--- FRAGMENTO SELECCIONADO ---
****************

Crónicas de chinos en Colombia: “Esperando al señor Chang”

In by Andrea Pira

La comunidad china en América Latina cada vez se hace más presente y se apropia de unos espacios característicos que cambian de país a país. Colombia, quizá uno de los países latinoamericanos con más estrictas regulaciones de inmigración, ha visto una colonia china muy diferente a la de otros países. Así lo cuenta Natalia Marriaga Martínez, periodista, quien como tesis de grado se propuso investigar las oleadas migratorias chinas a Colombia y plasmar algunas de las historias de los chinos residentes en Colombia en una serie de crónicas. China Files publicará una semanalmente, iniciando hoy con “Esperando al señor Chang”.

Esperando al señor Chang

ESTRAGON. – Ya tendría que estar aquí.
VLADIMIRO. – No aseguró que vendría.
ESTRAGON. – ¿Y si no viene?
VLADIMIRO. – Volveremos mañana.
ESTRAGON. – Y después pasado mañana.
VLADIMIRO. – Tal vez.
ESTRAGON. – Y así sucesivamente.
VLADIMIRO. – Es decir…
ESTRAGON. – Hasta que venga

(Beckett, Samuel; Esperando a Godot, p. 30)

El Centro Comercial Galerías, ubicado en la calle 53 con carrera 25, cumple 25 años. Está remodelando algunas zonas y se prepara para vestirse de gala y celebrar con bombos y platillos. La idea es que Galerías sea un sitio popular entre los bogotanos y que esté lleno de compradores siempre, no solo en esta celebración de cuarto de siglo. Por ello, este centro comercial de Teusaquillo, con sus dos pisos que albergan más de 160 locales, brinda a sus consumidores la posibilidad de elegir accesorios, ropa, calzado, gastronomía, salas de cine, agencias de viajes, bancos, sex shops y salas de belleza. Incluso cuenta con diez locales dedicados a la venta de mercancía china, traída de China y vendida por chinos.

****************

--- EXTRACTO DE DATOS ---
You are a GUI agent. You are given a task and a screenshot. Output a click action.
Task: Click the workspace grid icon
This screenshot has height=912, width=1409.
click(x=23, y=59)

****************

--- TAREAS A REALIZAR ---
**A)** Según la crónica sobre los chinos en Colombia, ¿cuántos locales albergan los dos pisos del Centro Comercial Galerías?
**B)** Transcribe sin cambios el pasaje de la crónica sobre los chinos en Colombia que comienza con las palabras que contienen "VLADIMIRO. – No" y termina con "Y así sucesivamente.".
**C)** Escribe la continuación de la crónica sobre los chinos en Colombia a partir de su última oración.
El listado no interviene en nada de esto.

--- RESPUESTAS POR TAREA ---
**A)** Más de 160 locales.

**B)**
VLADIMIRO. – No aseguró que vendría.
ESTRAGON. – ¿Y si no viene?
VLADIMIRO. – Volveremos mañana.
ESTRAGON. – Y después pasado mañana.
VLADIMIRO. – Tal vez.
ESTRAGON. – Y así sucesivamente.

**C)**
Si esos diez locales chinos se miran más de cerca, se ve que la mercancía sí es china, sí es traída de China, pero no necesariamente es vendida por chinos. Los chinos sí son la cara del negocio y, aunque no en todos los locales, es posible encontrar a un chino supervisando las ventas y a veces interactuando con los clientes. No obstante, conseguir que los chinos dueños de locales hablen con el público no es tarea fácil. La mayoría de los que tienen locales contratan a personal colombiano para que interactúe con los compradores y ese personal suele ser sobreprotector con sus jefes, así que acceder al núcleo del negocio es, como mínimo, tedioso, por lo que no queda más remedio que insistir y esperar.

En esta ocasión, igual que en la anterior, espero al señor Chang.

***


Es agosto 27 de 2011 y es una de las múltiples ocasiones en que visito a los chinos de Galerías y espero al señor Chang. Por ser sábado están ajetreados; los clientes vienen y van; los pasillos atiborrados de transeúntes hacen que las personas ingresen a los almacenes, tal vez sin interés en los productos que el sitio ofrece, pero por lo menos para descongestionar el paso. Así es como termino en Fu, el local 2-065, que, por supuesto, atiende la señora Fu.

La señora Fu llegó a Colombia en el 2002 (hace relativamente poco, si se compara con otros chinos que se dedican a lo mismo en la ciudad) y afirma que le gusta mucho Bogotá, pero que detesta la inseguridad. Su español es maravilloso, no solo porque su conjugación es adecuada (aspecto del castellano que los chinos hallan bastante complicado, ya que el chino no tiene tiempo verbales), porque la composición de sus frases es correcta, y porque su pronunciación es sorprendentemente acertada, sino porque la cantidad de colombianismos que usa refleja que ha compartido una cantidad considerable de tiempo con colombianos. Ella es, entre los chinos de Galerías, una de las pocas nacionales del gigante asiático que puede sostener una conversación fluida, utilizar palabras y expresiones propias de los bogotanos y hasta bromear. Más sorprendente aún es que, como lo indica Fu, ella no recibió cursos para aprender el idioma, sino que de tanto hablar con la gente, terminó desarrollando un castellano casi autóctono.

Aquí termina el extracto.